Texte présenté.

▼

Première représentation de Célestine et Faldoni, ou les Deux Amans de Lyon, drame en 3 actes.

M. d’Arancourt vient de terminer un procès à Paris, en donnant la main de sa fille à M. Florville, fils de son adversaire. Tout se dispose, au lever du rideau pour le retour de M. d'Arancourt et pour les noces. Mais, depuis trois ans, Célestine est liée par d’irrévocables sermens à Faldoni, commis marchand, dont la boutique touche à l'hôtel de M. d’Arancourt. Ce commis marchand est le héros du drame ; son rôle est rempli d’intérêt : car l’auteur l’a fait orphelin et l’a attaqué d’un anévrisme, maladie plus dangereuse en amour qu’au théâtre. Depuis long-temps, Célestine reçoit en secret Faldoni à la ville et à la campagne ; mais rien n’est plus honnête que ces sortes d’entretiens, attendu que mademoiselle Gertrude, vieille soubrette, y est constamment présente. — Désespoir des amans au sujet du mariage. ——Nouveaux serments. — Faldoni surpris aux genoux de Célestine. — Etonnement et colère de M. d’Arancourt. — Faldoni chassé. — Premier évanouissement. — Fin du premier acte.

On a consulté sur l’anévrisme de Faldoni : les médecins l'ont unanimement condamné à ne plus vivre que trente jours, y compris celui de la consultation, et Faldoni remarque avec beaucoup de sagacité que la fin de chaque jour sera pour lui un degré de moins à descendre dans la tombe ; mais Sedaine, avant lui, l’avait dit à l’Opéra-Comique :

Chaque minute, chaque pas,
Ne mènent-ils pas au trépas ?

▲

Entrées extraites.
▼

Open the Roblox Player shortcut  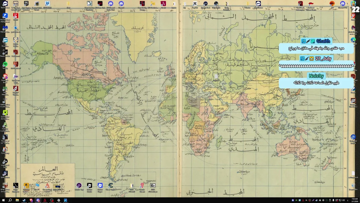click(100, 187)
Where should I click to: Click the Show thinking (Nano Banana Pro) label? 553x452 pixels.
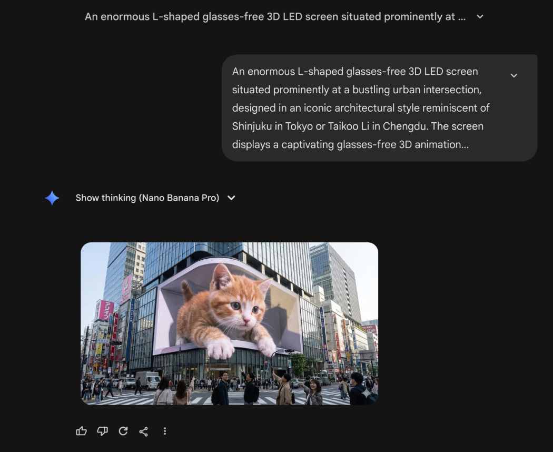(x=147, y=198)
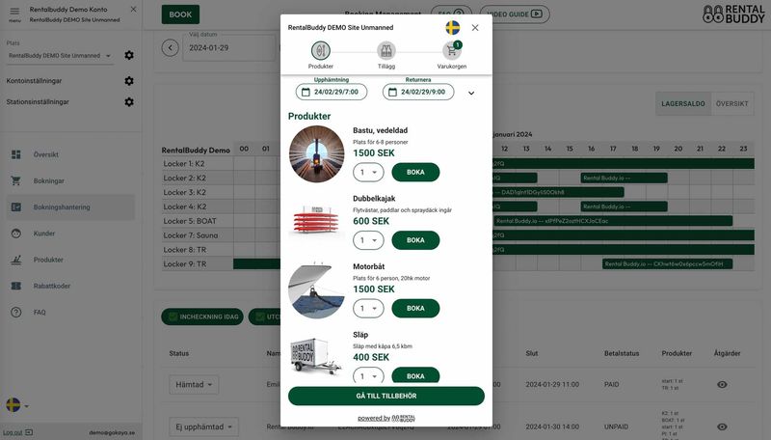Click BOKA for Dubbelkajak
The image size is (771, 440).
415,240
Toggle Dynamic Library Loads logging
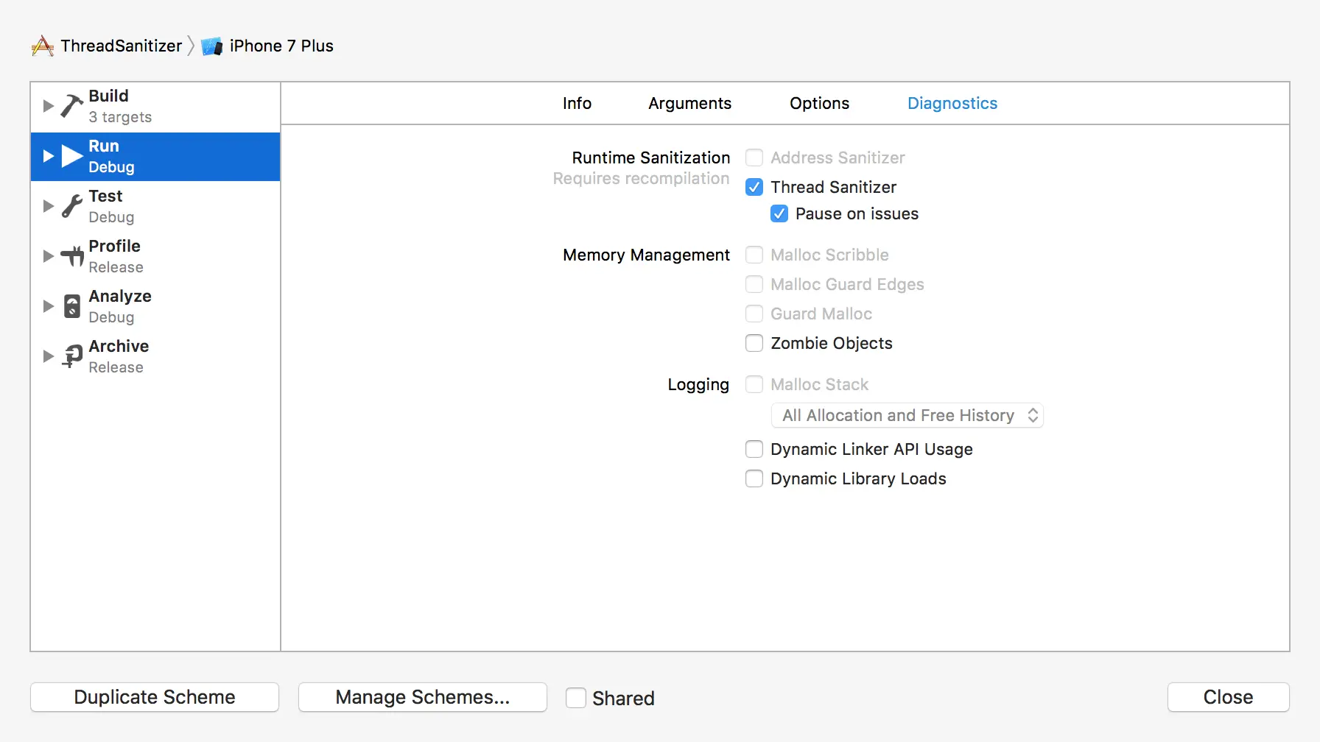The image size is (1320, 742). pyautogui.click(x=754, y=478)
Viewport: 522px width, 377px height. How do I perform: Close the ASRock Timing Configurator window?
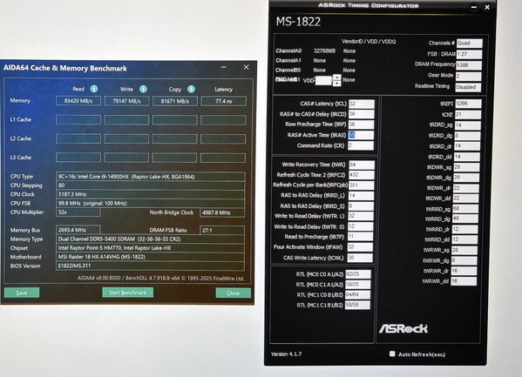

▲

Travail à faire. D'après le compte rendu du drame Célestine et Faldoni, combien de jours les médecins laissent-ils à vivre à Faldoni ? Répondez en une phrase, s'il vous plaît.

Espace réponse. Les médecins le condamnent à ne plus vivre que trente jours, y compris celui de la consultation.